The Rivers of Babylon
A week or so ago portions of California and adjacent Nevada were declared a federal emergency zone due to the outbreak of scores of fires. The fires were generated by a freak outbreak of lightning strikes in a time of hot temperatures following an epic dry Spring. I myself celebrated the 4th of July Holidays under a pall of smoke from the Goleta Fire above Santa Barbara. The governor and State have concluded that there is no longer a fire season in California – the fire season extends across the entire year. Water districts in the State scramble to implement drought strategies and just as every Spring and Summer from 2001 onward has done, the North American Drought Monitor maps depict much of California and the interior west in shades of yellow, brown and red – the colors of moderate to extreme drought. The splash of colors across the drought map is the signature of the Perfect Drought – extensive in geographic area and long duration (see http://www.biogeographer.com). I believe it is also the signature of global warming. Some believe it is no longer simply a discrete drought we face – it is a new state of being for the west., a state of perpetual aridity.

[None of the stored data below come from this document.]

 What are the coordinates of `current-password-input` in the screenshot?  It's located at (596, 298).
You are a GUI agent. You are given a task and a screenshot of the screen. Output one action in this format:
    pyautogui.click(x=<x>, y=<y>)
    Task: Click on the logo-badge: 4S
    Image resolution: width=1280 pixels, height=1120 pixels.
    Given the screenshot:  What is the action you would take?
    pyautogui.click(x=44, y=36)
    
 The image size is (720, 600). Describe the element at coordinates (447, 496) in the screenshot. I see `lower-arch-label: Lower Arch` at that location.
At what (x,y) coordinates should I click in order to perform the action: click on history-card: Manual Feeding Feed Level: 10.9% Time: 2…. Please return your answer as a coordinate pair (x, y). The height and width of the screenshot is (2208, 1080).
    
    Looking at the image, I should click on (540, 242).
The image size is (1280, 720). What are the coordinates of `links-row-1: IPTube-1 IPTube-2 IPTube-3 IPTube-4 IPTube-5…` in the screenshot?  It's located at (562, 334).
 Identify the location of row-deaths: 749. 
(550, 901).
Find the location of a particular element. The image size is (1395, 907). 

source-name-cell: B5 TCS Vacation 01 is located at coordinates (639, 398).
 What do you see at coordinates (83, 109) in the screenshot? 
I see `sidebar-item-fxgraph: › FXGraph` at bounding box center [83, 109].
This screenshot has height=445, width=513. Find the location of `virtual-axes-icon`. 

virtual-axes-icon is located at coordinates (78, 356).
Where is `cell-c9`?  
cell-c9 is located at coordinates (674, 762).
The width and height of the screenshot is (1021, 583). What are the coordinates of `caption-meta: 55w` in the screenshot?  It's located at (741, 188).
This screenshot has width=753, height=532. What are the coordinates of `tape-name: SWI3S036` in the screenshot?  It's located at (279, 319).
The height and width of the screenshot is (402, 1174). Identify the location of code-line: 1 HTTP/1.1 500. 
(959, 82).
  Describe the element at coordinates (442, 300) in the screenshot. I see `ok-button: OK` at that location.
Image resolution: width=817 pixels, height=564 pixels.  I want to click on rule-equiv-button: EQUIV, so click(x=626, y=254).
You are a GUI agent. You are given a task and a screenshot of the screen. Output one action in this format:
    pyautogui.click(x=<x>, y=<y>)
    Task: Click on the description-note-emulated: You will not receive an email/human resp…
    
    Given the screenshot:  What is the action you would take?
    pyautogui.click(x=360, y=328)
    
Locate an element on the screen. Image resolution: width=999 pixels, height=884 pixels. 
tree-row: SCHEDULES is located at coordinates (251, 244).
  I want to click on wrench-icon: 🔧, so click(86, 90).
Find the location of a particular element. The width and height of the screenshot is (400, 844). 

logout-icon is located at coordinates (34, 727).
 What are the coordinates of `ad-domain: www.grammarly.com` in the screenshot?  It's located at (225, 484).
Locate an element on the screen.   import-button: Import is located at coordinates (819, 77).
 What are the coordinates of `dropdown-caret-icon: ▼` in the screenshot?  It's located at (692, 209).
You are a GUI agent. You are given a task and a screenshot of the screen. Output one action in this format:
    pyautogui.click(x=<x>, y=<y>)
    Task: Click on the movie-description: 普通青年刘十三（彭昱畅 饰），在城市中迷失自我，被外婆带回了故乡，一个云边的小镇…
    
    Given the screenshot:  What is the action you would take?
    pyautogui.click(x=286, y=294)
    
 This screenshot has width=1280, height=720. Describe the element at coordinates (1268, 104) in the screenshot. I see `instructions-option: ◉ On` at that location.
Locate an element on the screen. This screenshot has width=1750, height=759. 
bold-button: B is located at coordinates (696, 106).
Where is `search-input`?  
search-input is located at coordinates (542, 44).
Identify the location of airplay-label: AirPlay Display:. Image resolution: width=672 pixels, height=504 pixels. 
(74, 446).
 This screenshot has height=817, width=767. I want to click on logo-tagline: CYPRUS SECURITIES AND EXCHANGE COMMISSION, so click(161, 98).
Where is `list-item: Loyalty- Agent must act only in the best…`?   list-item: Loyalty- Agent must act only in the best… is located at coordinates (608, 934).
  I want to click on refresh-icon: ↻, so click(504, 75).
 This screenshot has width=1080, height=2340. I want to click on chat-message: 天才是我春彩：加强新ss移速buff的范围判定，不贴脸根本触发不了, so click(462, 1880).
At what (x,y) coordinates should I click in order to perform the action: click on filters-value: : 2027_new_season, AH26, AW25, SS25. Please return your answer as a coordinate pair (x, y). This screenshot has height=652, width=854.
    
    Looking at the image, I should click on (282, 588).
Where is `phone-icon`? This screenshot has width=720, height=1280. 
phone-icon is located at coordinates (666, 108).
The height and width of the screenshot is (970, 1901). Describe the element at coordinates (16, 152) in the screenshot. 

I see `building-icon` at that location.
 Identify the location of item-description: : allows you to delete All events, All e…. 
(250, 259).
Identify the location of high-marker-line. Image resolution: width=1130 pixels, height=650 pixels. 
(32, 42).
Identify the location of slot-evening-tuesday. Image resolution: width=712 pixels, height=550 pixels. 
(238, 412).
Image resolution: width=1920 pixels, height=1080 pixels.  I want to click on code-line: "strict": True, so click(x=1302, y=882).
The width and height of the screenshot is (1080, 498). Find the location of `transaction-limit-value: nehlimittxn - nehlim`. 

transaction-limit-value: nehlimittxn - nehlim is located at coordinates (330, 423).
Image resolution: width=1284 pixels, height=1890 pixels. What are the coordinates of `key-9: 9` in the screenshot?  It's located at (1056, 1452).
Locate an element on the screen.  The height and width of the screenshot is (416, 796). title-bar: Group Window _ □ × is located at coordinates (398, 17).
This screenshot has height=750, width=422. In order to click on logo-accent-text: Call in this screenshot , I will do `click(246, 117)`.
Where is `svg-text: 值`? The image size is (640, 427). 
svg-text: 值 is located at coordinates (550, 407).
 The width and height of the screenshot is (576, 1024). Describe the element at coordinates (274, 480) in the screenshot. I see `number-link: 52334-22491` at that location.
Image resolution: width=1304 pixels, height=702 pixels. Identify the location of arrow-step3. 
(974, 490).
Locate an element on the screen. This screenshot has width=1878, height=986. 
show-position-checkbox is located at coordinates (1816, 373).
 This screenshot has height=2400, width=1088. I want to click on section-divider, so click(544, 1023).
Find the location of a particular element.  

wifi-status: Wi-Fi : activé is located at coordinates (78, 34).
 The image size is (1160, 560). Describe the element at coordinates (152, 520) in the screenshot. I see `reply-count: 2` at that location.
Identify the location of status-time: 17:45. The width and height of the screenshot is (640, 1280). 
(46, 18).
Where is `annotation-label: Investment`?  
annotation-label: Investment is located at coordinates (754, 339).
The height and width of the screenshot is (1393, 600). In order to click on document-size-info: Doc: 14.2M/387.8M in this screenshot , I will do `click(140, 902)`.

While California burns, it may seem odd that I am writing this first blog from the city of Aleppo in northern Syria – a half a world away from the drought and fires of California where I live and do much of my research. But, here I am – close to the waters of Babylon for a reason. Over the next year, thanks to a Guggenheim Foundation Fellowship, I am going to travel and conduct research on the global implications of the many Perfect Droughts we are hatching as the planet continues to warm-up. Syria is the start and a fitting one at that. Syria, Mesopotamia, the Fertile Crescent, hearths of agriculture, urban civilization, religions and an arid region whose human history is entwined with issues of drought.